Despite the difficulties PD psychosis can cause, research doesn’t really have a firm grasp on its extent, Dr. Marsh said. Most studies find an incidence of 8%-40%, but the rate varies depending on the presence of comorbid dementia – as low as 5%-17% in those without it, and as high as 81% in those with it.

Among those with psychoses, visual and auditory hallucinations are most common. But other systems also can be affected, with olfactory, tactile, and visceral hallucinations. Visceral hallucinations frequently manifest as a sense of an unseen presence or passage near the patient, which can be highly disturbing.

Delusions might be somewhat less common but no less problematic, occurring in about 60% of those with psychosis. Feelings that a spouse has been unfaithful might be the most painful for couples, especially when the spouse is the primary caregiver, Dr. Marsh said.

“We may classify some of these – like presence – as ‘minor’ or benign, but in truth none of them are really minor,” Dr. Marsh said.

Patients’ often-complicated medical regimens, including drugs for motor function, mood, and cognition, complicate the picture. “They are often taking low doses of just about everything, so nothing is really effective,” she said. “Their motor function isn’t better, their mood isn’t better, and now they end up psychotic, too.”

As is often the case, prevention is the most effective therapy. Seemingly small things, like constipation or a urinary tract infection, can easily throw a Parkinson’s patient off kilter, especially an older patient. Sleep problems can predispose to psychotic symptoms; sleep management can help moderate them.

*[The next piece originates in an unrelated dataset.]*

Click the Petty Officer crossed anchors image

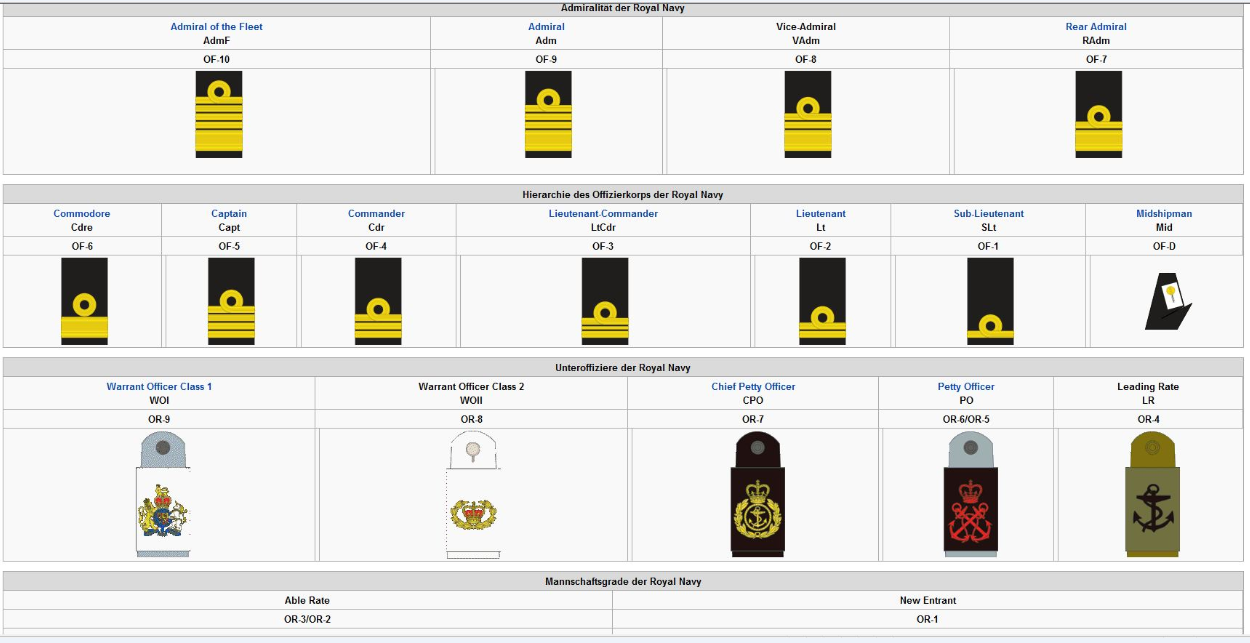[x=967, y=496]
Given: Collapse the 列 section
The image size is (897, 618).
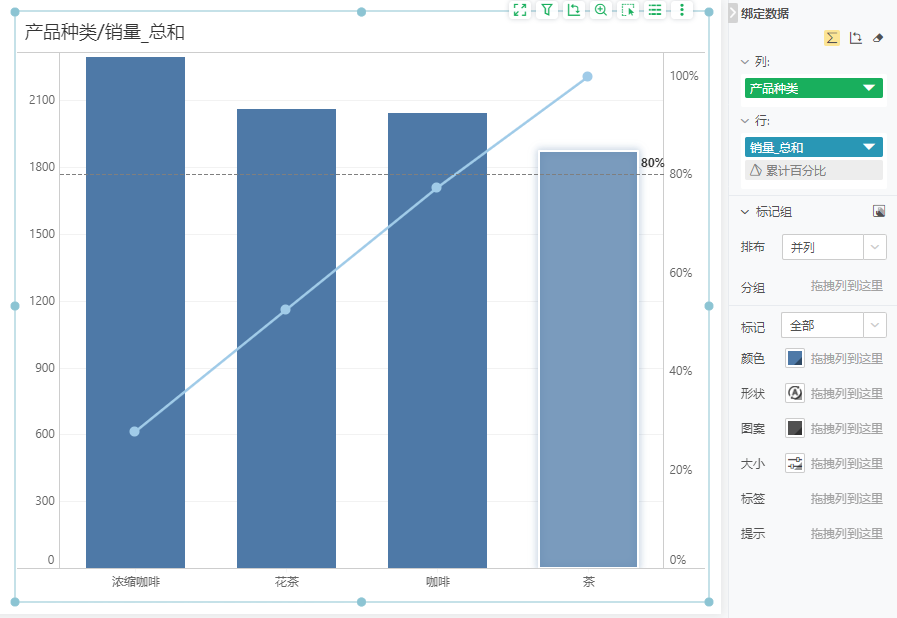Looking at the screenshot, I should tap(745, 61).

A medication review is crucial. Psychosis is a well-known side effect of anticholinergic medications, and it’s not unusual for patients to be taking several of these. Slowly peeling off one at a time, until psychiatric symptoms improve but before motor symptoms decline, is a must.

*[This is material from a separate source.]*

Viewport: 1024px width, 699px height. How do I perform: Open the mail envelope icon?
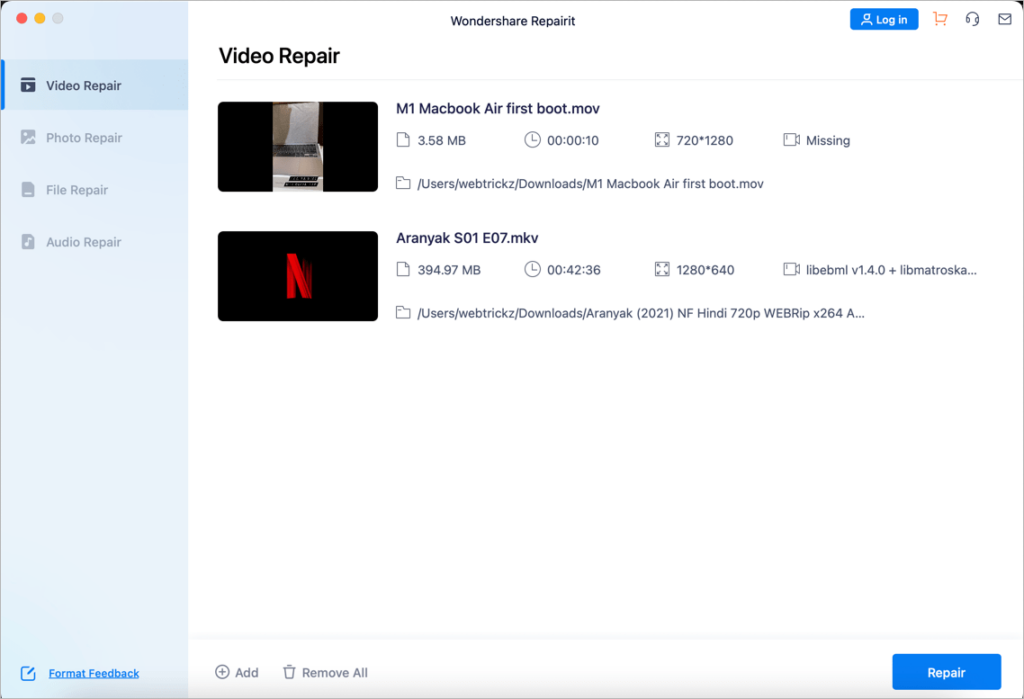1004,18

“I recommend starting with the monoamine oxidase inhibitors and going down the list until you get to the L-dopa,” Dr. Marsh said. “You want to keep that person moving and engaged.”

Controlled-release anticholinergics are the most unpredictable of these culprit medications. “I like to get rid of that and use the regular 25-100 mg every 3 hours and have them track their symptoms.”

Choosing an antipsychotic medication, should it be necessary, is a delicate process. The D2-receptor agonists can actually cause Parkinsonism. Of the more appropriate atypical antipsychotics, clozapine possesses the most data and the best clinical track record. Quetiapine, though not backed by as much evidence, is fairly well tolerated and can be useful. Risperidone and olanzapine are poorly tolerated, and impose unnecessary risks, including falls, seizures, worsened Parkinsonism, and even death.

Unfortunately, Dr. Marsh said, a recent study suggests that clinicians aren’t incorporating these facts into clinical practice. She referred to a 2013 claims database study of Parkinson’s patients in long-term care. Quetiapine was being prescribed to 40%, risperidone to 39%, olanzapine to 17%, and typical antipsychotics to the remainder.

“This is simply inappropriate use of these medications,” she said.

Some promise may lie ahead, however. Pimavanserin, a serotonin 5-HT2A inverse agonist, performed well in a 2013 placebo-controlled trial carried out in 200 patients (Drugs Aging 2013;30:19-22). Pimavanserin was associated with an almost 6-point decrease in Scale to Assess Psychosis in PD (SAPS-PD), compared with a 3-point decrease associated with placebo. Ten patients in the pimavanserin group discontinued because of an adverse event (four because of psychotic disorder or hallucination within 10 days of start of the study drug), compared with two in the placebo group. Overall, though, pimavanserin was well tolerated, and there were no significant safety concerns or worsening of motor function.

The drug also is being investigated for Alzheimer’s disease psychosis.

Dr. Marsh disclosed that she had received honoraria from Roche Pharmaceuticals in 2013, and has received royalties from Taylor & Francis/Informa.